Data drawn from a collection
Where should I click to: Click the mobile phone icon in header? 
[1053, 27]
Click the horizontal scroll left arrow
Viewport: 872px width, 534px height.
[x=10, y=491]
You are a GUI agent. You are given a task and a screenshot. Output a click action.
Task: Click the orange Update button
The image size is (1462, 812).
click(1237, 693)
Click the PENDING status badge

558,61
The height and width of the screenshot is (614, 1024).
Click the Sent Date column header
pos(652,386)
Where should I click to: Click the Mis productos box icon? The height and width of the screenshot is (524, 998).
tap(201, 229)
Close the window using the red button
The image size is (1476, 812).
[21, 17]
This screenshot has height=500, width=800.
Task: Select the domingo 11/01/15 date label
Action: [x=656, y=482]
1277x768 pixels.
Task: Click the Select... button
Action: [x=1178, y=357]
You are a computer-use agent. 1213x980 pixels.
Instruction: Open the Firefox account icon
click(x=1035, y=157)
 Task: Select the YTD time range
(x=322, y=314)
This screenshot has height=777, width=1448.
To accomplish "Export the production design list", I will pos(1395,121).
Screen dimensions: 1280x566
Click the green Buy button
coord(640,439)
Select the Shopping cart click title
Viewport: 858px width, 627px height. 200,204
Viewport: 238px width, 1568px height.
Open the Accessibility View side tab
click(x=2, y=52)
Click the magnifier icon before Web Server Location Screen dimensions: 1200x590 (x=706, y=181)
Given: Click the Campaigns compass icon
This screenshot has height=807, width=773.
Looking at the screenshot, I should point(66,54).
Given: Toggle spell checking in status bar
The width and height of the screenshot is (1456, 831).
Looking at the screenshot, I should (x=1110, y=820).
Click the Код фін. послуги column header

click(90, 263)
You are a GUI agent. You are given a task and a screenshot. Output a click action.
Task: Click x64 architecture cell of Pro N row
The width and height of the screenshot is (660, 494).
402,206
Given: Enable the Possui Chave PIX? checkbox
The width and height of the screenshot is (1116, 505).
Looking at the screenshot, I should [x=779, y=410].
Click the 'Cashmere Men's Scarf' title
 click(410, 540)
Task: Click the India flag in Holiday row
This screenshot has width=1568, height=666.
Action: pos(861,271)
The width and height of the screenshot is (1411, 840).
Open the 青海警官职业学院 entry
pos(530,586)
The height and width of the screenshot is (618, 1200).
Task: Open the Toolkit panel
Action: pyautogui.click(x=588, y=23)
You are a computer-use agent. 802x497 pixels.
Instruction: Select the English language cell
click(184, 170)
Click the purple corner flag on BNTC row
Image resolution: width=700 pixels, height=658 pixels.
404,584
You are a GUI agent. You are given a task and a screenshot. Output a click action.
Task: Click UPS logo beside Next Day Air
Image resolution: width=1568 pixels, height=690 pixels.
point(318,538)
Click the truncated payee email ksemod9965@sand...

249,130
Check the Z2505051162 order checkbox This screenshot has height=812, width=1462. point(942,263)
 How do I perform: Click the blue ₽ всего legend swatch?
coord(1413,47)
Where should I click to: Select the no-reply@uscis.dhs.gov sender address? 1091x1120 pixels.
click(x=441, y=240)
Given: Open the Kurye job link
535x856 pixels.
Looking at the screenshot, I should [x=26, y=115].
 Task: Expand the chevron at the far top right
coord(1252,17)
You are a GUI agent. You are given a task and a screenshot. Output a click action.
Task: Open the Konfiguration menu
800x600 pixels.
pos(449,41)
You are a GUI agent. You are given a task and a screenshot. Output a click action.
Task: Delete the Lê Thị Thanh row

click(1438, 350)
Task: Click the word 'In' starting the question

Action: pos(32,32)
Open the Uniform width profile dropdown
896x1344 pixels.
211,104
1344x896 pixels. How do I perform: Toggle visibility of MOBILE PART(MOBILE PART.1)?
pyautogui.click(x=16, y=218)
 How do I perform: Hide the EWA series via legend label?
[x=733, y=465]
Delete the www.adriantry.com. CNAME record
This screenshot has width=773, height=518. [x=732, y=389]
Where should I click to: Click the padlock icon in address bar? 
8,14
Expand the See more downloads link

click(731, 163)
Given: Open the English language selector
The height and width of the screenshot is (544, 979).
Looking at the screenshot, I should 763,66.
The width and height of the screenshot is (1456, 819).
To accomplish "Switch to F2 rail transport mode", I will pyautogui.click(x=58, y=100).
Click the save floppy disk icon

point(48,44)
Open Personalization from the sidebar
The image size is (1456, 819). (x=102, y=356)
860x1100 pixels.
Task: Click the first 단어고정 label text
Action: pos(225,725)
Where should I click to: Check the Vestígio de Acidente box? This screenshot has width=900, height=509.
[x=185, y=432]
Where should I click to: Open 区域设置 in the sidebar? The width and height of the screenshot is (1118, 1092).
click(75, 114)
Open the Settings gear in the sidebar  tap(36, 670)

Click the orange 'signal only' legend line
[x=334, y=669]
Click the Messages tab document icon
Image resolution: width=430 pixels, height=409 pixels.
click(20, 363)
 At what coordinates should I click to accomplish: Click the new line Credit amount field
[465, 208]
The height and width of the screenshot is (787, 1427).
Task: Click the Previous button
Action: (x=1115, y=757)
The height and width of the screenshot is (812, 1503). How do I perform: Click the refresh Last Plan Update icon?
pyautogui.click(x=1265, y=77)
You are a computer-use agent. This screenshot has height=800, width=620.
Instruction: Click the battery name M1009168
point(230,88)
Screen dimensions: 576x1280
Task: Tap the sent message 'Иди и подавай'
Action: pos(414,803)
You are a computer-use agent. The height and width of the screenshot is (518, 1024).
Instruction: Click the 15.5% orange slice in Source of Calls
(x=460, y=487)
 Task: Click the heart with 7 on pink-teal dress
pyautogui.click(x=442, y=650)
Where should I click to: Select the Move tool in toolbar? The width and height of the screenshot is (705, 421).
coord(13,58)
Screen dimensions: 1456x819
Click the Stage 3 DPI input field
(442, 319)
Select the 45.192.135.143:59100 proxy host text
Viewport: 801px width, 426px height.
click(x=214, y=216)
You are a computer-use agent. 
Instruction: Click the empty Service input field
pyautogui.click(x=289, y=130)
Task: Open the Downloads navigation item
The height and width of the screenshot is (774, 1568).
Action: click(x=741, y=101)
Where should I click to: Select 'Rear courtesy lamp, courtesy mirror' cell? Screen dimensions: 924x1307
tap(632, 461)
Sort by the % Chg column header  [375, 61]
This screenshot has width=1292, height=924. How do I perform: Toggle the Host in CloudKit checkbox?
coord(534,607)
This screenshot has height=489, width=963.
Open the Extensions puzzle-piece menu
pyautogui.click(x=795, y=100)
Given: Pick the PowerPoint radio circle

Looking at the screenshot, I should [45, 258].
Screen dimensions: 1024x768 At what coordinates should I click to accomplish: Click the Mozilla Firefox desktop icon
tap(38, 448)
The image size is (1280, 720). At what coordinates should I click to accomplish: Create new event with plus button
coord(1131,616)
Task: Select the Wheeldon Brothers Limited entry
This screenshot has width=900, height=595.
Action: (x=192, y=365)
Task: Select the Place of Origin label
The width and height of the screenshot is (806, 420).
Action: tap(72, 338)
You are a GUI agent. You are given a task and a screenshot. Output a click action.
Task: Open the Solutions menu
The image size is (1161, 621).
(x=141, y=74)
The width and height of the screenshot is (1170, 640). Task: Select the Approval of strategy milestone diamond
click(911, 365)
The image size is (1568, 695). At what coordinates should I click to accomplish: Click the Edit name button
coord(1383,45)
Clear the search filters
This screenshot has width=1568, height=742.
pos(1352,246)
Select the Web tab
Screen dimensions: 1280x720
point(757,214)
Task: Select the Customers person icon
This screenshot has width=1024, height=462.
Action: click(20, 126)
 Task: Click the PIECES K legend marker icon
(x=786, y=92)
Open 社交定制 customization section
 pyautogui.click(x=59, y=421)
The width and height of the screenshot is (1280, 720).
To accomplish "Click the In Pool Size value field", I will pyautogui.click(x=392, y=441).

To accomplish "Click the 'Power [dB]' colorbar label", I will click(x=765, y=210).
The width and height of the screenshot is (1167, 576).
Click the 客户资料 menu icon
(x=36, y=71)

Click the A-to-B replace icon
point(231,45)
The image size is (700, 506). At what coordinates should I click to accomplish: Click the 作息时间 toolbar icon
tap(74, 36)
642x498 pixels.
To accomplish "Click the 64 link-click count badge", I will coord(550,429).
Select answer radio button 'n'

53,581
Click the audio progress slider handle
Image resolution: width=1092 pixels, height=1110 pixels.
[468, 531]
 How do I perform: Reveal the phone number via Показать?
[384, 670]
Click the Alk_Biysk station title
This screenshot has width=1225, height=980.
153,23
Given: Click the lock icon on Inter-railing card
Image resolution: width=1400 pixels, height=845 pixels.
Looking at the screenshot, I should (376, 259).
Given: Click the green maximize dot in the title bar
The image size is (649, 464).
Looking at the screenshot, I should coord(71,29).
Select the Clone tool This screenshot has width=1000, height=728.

Work to do: Collect every line in the material above that contains the word "badge".

Response to the task:
Click the PENDING status badge
To accomplish "Click the 64 link-click count badge", I will coord(550,429).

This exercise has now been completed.